Data section Start Marker

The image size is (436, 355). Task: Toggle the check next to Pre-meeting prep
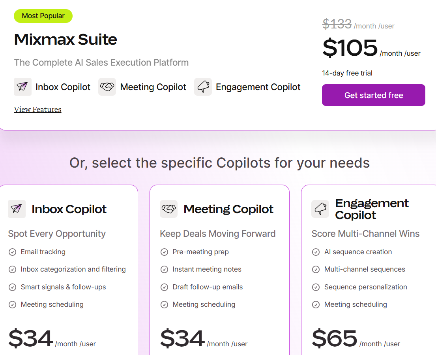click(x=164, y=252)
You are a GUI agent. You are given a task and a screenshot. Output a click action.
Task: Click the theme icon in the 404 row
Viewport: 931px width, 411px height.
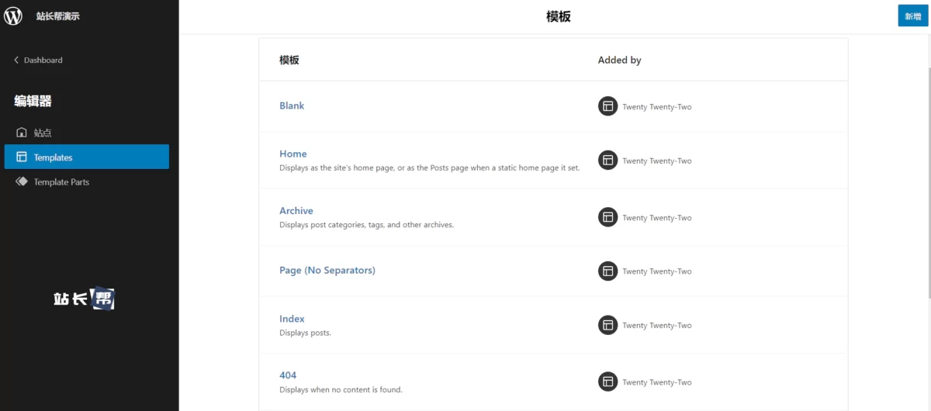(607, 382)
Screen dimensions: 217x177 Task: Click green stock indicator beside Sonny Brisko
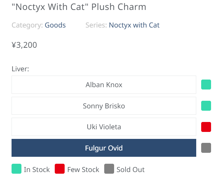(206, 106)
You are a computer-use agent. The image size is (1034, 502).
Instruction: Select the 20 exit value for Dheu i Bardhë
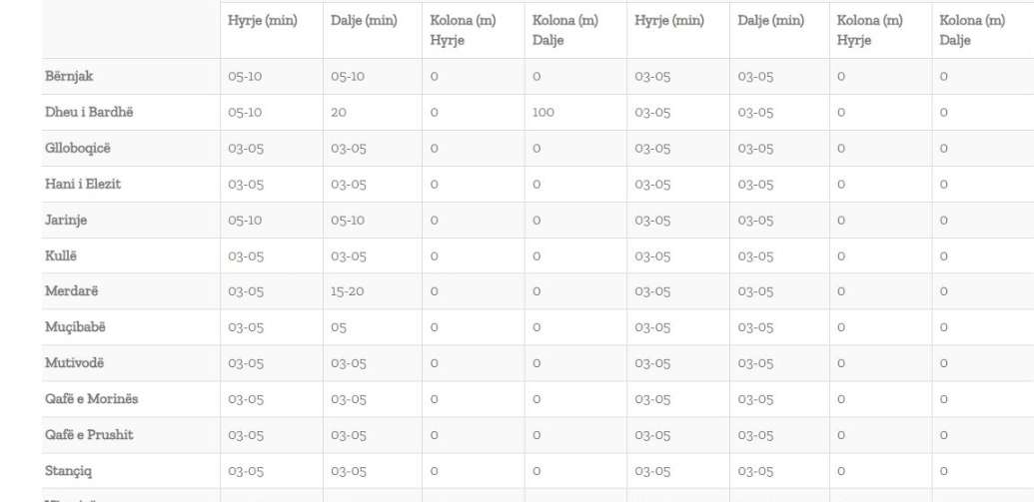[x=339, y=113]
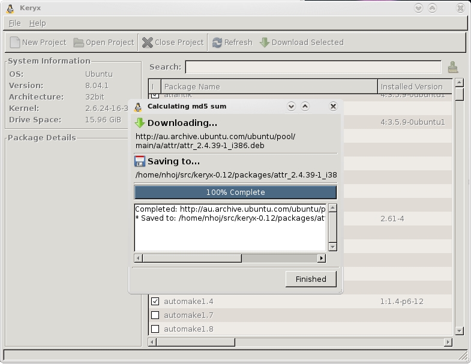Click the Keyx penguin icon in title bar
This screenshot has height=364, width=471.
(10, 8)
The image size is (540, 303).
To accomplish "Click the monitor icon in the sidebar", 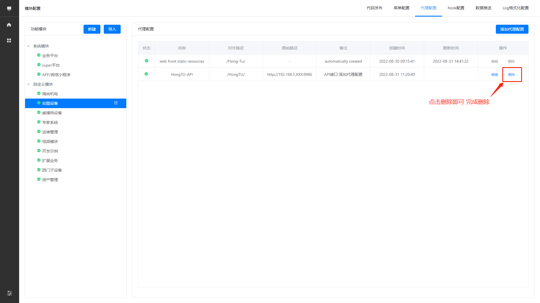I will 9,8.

Data section End Marker
Data section Start Marker

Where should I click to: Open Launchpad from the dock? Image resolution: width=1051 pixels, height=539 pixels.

Data section End Marker

Task prompt:
Within these entries, output exactly the lines starting at the one with "Task: Click the theme icon in the 404 row" and finishing at the one with "You are a computer-use". Leave pictures out of the output.

Answer box:
Task: Click the theme icon in the 404 row
Viewport: 931px width, 411px height.
(607, 382)
Screen dimensions: 217x177 Task: Click green stock indicator beside Sonny Brisko
(206, 106)
You are a computer-use agent. The image size is (1034, 502).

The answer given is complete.